Girl raises money to feed homeless pets
CINDY WOOD/independent feature writer
Let’s just say Hannah Kraner was born to love animals. Named after famous animal keeper Jack Hanna,
Hannah and her family have made it a mission in their lives to help protect and care for animals.
At 12 years old, Hannah has more than her fair share of challenges, including dealing with a form of epilepsy her entire life. Just recently, doctors have begun the process of weaning her off of her epilepsy medicine.
“We have actually had animals that could detect when she was going to have a seizure,” Hannah’s mom, Robin Kraner, said.
Despite all the worries and concerns surrounding her illness, Hannah has chosen to focus instead on the positives, and her love for anything and everything furry has translated into a nice surprise for the local dog shelter.
“There is not a lot of money to feed the animals that are there,” Hannah said, “and sometimes when they can’t find a home, the shelter has to destroy the animal because they can’t afford to keep feeding them. I hated that and I asked my mom what we could do to help.”
Together, the pair decided to bake and sell cookies to raise funds that would then be used to purchase animal food for the shelter. “It’s not really a service project,” Kraner said. “I honestly just wanted to help feed the cats and dogs. I feel very sad for them.”
Hannah used her mother’s Facebook page to help spread the word about her project, and before she knew it, she had sold $120 worth of cookies. Coincidentally, the local animal shelter was sponsoring a pet adoption day at Tractor Supply Company the week following, giving Kraner the perfect opportunity to put her plan into action.
“Originally I was just going to buy bags of doggie treats, but when I made so much money, we decided to buy food as well,” Hannah said, adding that TSC management was more than happy to jump in and assist the local shelter as well.

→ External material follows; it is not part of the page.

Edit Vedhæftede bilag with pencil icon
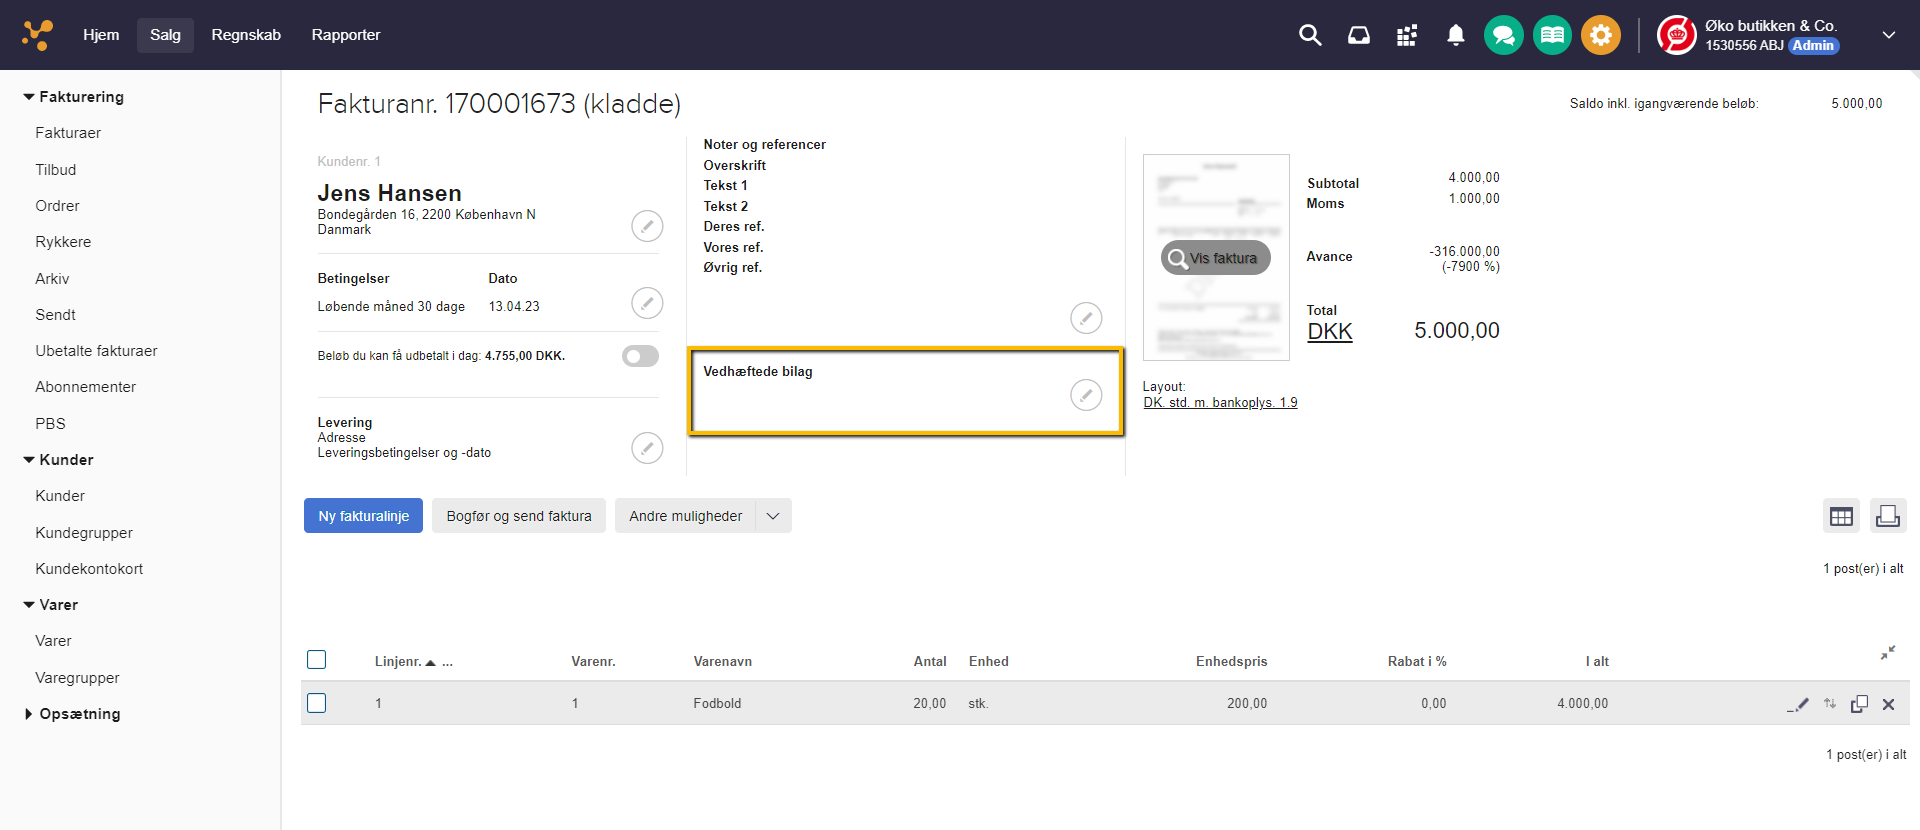The width and height of the screenshot is (1920, 830). (1085, 395)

TSC informed Hannah they would donate a 20-pound bag of cat food for every bag of dog food or bones that she purchased, making for a much larger donation to the shelter. With the funds raised from her cookie sales, Hannah was able to purchase three 50-pound bags of dog food, and three large, three medium and three small bags of dog bones. TSC then donated 10 20-pound bags of cat food.
With just a little bit of money left, Hannah’s mom thought for sure her daughter would ask to keep the money left over, but the young girl had something better in mind. “She actually donated the money to a local woman who takes care of handicapped and hard-to-place dogs at her home,” Robin said, adding the woman had paid for medical needs for a stray dog recently out of her own pocket. “So she wanted to help offset some of that cost for her.”

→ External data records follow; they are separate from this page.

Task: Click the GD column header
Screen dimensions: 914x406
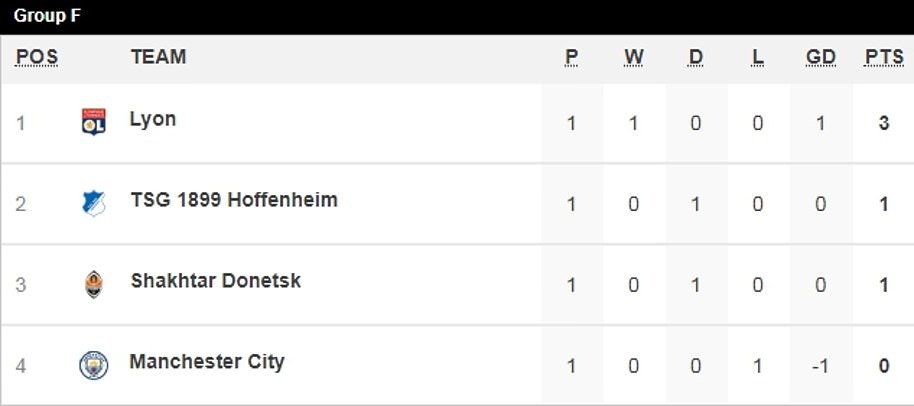Action: point(820,57)
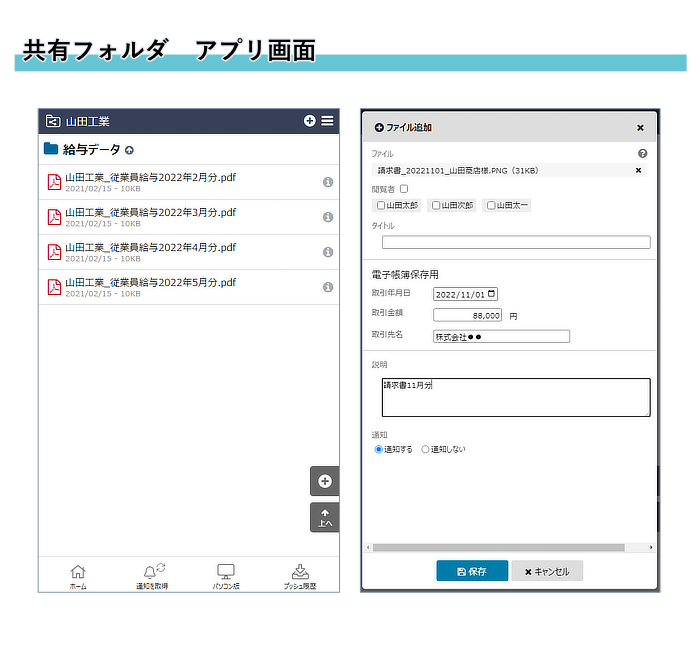Check the 山田太郎 viewer checkbox
The image size is (700, 670).
pyautogui.click(x=381, y=205)
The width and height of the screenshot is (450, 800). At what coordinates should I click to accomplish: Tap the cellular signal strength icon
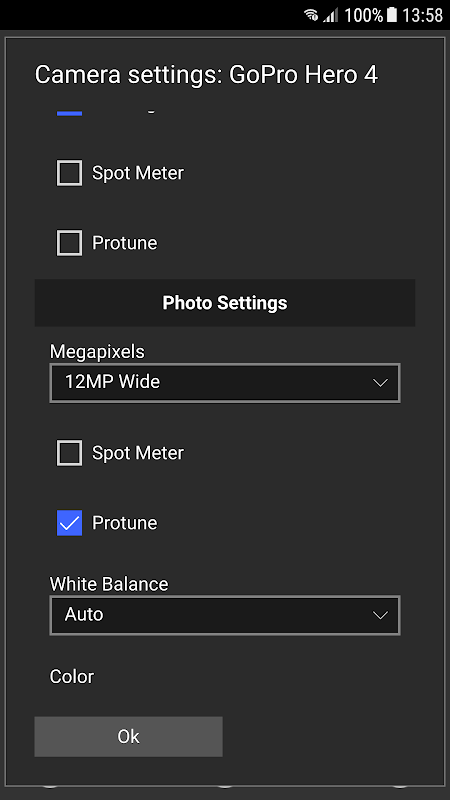(x=331, y=15)
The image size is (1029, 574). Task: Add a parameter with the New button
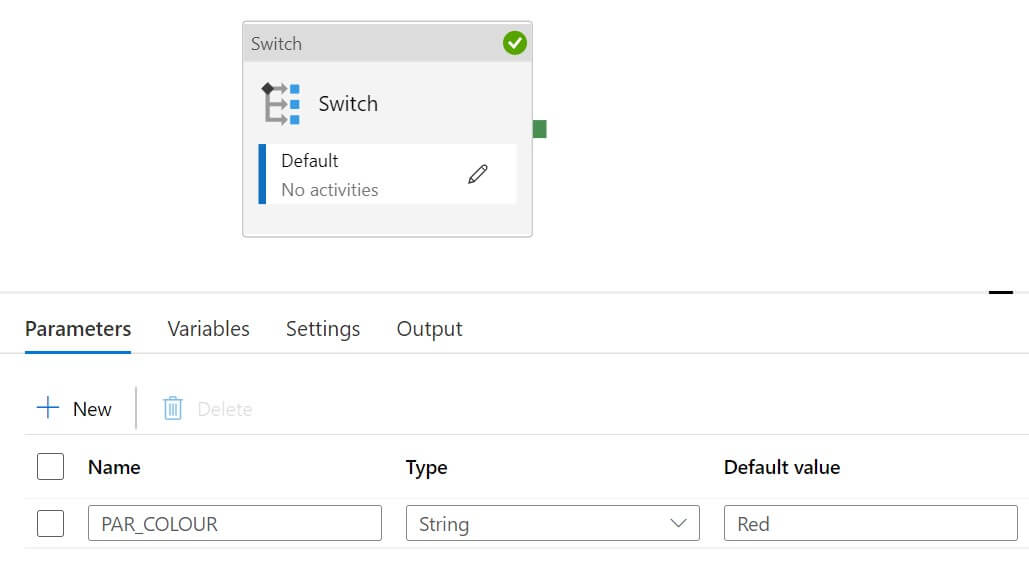tap(75, 408)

Although this was Hannah’s first attempt at a fundraiser, she is active in the community helping her mother search for lost animals, as well as assisting with the Children’s Garden at Smiley Park.
“She’s just such a neat kid,” Robin Kraner said of her daughter. “Every little bit helps in this community and I’m so proud of her.”
For now, Hannah will continue her efforts to help animals in the community. “Animals can’t help themselves and if nobody helped each other, then there would be a lot of people who would be poor and needy, more than there are now,” she said, adding, “anybody can make a difference and everyone has something to offer. We all should try. It feels good to help.”